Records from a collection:
..............................

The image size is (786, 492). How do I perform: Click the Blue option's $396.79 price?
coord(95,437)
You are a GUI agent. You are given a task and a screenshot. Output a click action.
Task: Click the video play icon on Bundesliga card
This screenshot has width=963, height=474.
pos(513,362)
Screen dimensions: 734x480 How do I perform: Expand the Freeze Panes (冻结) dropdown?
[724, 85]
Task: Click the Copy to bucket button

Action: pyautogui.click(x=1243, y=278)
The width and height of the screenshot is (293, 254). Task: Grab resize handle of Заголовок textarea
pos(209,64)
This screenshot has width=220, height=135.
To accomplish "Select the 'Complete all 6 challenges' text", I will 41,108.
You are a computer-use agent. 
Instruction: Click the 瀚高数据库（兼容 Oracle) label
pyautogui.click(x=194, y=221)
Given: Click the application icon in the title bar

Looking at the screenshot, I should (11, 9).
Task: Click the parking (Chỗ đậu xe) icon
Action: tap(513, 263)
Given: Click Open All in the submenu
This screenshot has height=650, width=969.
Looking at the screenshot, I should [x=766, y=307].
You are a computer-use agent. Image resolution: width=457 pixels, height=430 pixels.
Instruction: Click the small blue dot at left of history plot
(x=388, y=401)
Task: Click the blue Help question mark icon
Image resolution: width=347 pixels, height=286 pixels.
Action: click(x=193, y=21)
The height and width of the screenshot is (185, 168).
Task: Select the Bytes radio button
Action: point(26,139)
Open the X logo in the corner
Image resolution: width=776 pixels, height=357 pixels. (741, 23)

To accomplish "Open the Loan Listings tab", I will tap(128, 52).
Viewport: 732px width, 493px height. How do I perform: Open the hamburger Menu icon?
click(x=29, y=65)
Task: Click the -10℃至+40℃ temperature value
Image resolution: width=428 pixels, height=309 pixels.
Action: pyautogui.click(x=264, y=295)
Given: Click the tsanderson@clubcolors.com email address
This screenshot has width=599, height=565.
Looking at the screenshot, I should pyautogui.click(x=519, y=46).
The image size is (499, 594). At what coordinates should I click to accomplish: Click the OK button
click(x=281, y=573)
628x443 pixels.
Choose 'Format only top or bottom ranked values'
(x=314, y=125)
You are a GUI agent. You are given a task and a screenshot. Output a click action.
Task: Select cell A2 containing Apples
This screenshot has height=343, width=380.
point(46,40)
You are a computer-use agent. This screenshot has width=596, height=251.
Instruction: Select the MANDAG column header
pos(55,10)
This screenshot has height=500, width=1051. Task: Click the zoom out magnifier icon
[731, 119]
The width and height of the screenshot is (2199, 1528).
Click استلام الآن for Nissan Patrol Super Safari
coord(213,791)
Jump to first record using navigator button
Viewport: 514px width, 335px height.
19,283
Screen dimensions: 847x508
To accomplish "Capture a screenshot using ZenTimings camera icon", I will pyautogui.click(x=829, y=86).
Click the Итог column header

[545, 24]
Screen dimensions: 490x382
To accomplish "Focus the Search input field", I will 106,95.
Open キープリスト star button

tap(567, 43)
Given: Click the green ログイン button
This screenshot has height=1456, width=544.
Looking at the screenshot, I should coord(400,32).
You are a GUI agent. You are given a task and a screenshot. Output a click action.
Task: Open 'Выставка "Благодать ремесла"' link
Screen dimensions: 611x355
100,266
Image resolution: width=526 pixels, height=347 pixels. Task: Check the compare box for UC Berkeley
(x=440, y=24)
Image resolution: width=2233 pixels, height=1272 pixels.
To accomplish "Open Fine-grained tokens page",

..............................

Rewrite all of the material above with "Instruction" replaced by "Goal" and no other changes.

**FINISHED ANSWER**
The image size is (786, 492). How do I perform: Click the Blue option's $396.79 price?
coord(95,437)
You are a GUI agent. You are given a task and a screenshot. Output a click action.
Task: Click the video play icon on Bundesliga card
This screenshot has width=963, height=474.
pos(513,362)
Screen dimensions: 734x480 How do I perform: Expand the Freeze Panes (冻结) dropdown?
[724, 85]
Task: Click the Copy to bucket button

Action: pyautogui.click(x=1243, y=278)
The width and height of the screenshot is (293, 254). Task: Grab resize handle of Заголовок textarea
pos(209,64)
This screenshot has width=220, height=135.
To accomplish "Select the 'Complete all 6 challenges' text", I will 41,108.
You are a computer-use agent. 
Goal: Click the 瀚高数据库（兼容 Oracle) label
pyautogui.click(x=194, y=221)
Given: Click the application icon in the title bar

Looking at the screenshot, I should (11, 9).
Task: Click the parking (Chỗ đậu xe) icon
Action: tap(513, 263)
Given: Click Open All in the submenu
This screenshot has height=650, width=969.
Looking at the screenshot, I should [x=766, y=307].
You are a computer-use agent. Image resolution: width=457 pixels, height=430 pixels.
Goal: Click the small blue dot at left of history plot
(x=388, y=401)
Task: Click the blue Help question mark icon
Image resolution: width=347 pixels, height=286 pixels.
Action: click(x=193, y=21)
The height and width of the screenshot is (185, 168).
Task: Select the Bytes radio button
Action: point(26,139)
Open the X logo in the corner
Image resolution: width=776 pixels, height=357 pixels. (741, 23)

To accomplish "Open the Loan Listings tab", I will tap(128, 52).
Viewport: 732px width, 493px height. How do I perform: Open the hamburger Menu icon?
click(x=29, y=65)
Task: Click the -10℃至+40℃ temperature value
Image resolution: width=428 pixels, height=309 pixels.
Action: pyautogui.click(x=264, y=295)
Given: Click the tsanderson@clubcolors.com email address
This screenshot has width=599, height=565.
Looking at the screenshot, I should pyautogui.click(x=519, y=46).
The image size is (499, 594). At what coordinates should I click to accomplish: Click the OK button
click(x=281, y=573)
628x443 pixels.
Choose 'Format only top or bottom ranked values'
(x=314, y=125)
You are a GUI agent. You are given a task and a screenshot. Output a click action.
Task: Select cell A2 containing Apples
This screenshot has height=343, width=380.
point(46,40)
You are a computer-use agent. This screenshot has width=596, height=251.
Goal: Select the MANDAG column header
pos(55,10)
This screenshot has height=500, width=1051. Task: Click the zoom out magnifier icon
[731, 119]
The width and height of the screenshot is (2199, 1528).
Click استلام الآن for Nissan Patrol Super Safari
coord(213,791)
Jump to first record using navigator button
Viewport: 514px width, 335px height.
19,283
Screen dimensions: 847x508
To accomplish "Capture a screenshot using ZenTimings camera icon", I will pyautogui.click(x=829, y=86).
Click the Итог column header

[545, 24]
Screen dimensions: 490x382
To accomplish "Focus the Search input field", I will 106,95.
Open キープリスト star button

tap(567, 43)
Given: Click the green ログイン button
This screenshot has height=1456, width=544.
Looking at the screenshot, I should coord(400,32).
You are a GUI agent. You are given a task and a screenshot. Output a click action.
Task: Open 'Выставка "Благодать ремесла"' link
Screen dimensions: 611x355
100,266
Image resolution: width=526 pixels, height=347 pixels. Task: Check the compare box for UC Berkeley
(x=440, y=24)
Image resolution: width=2233 pixels, height=1272 pixels.
To accomplish "Open Fine-grained tokens page",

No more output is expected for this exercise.